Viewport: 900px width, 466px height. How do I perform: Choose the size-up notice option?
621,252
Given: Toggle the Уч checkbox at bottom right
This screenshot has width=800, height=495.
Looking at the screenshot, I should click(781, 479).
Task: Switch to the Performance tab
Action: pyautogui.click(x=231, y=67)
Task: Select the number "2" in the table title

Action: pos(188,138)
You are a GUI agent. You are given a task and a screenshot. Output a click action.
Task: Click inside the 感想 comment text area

+ + + + + + +

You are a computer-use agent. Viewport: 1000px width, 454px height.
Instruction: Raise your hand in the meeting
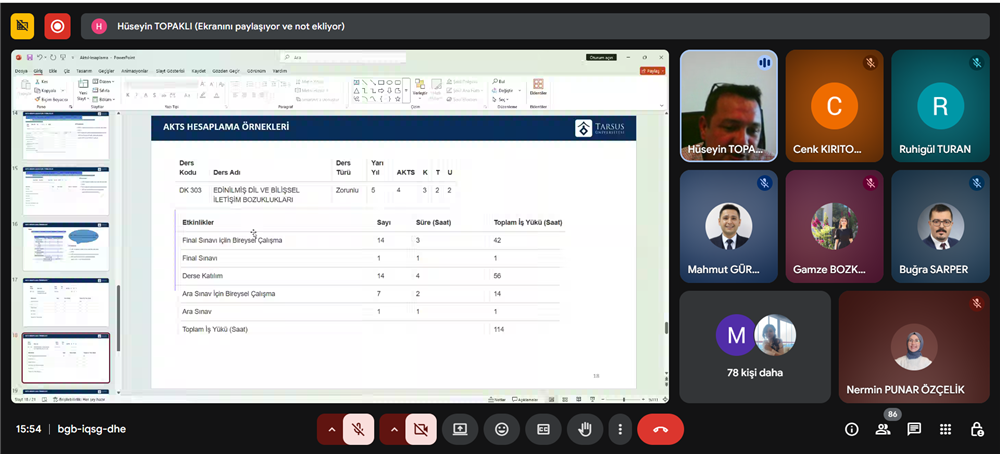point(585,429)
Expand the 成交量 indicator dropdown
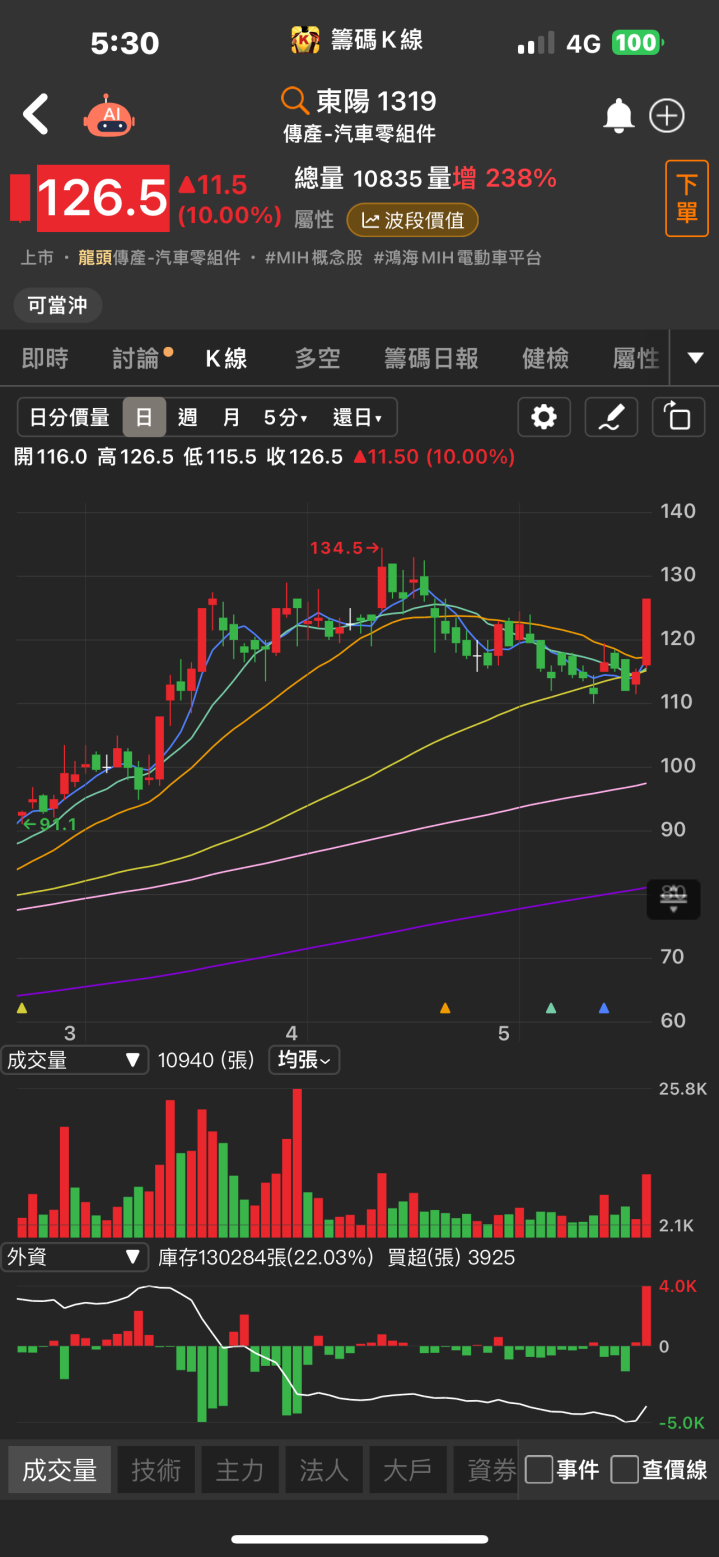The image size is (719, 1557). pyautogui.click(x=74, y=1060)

+ + + + + + +

● Task objective
Copy all lines from the material above that hold the word "agent".

● Written reply
You are a GUI agent. You are given a task and a screenshot. Output a click action.
You are a computer-use agent. Viewport: 1000px width, 454px height.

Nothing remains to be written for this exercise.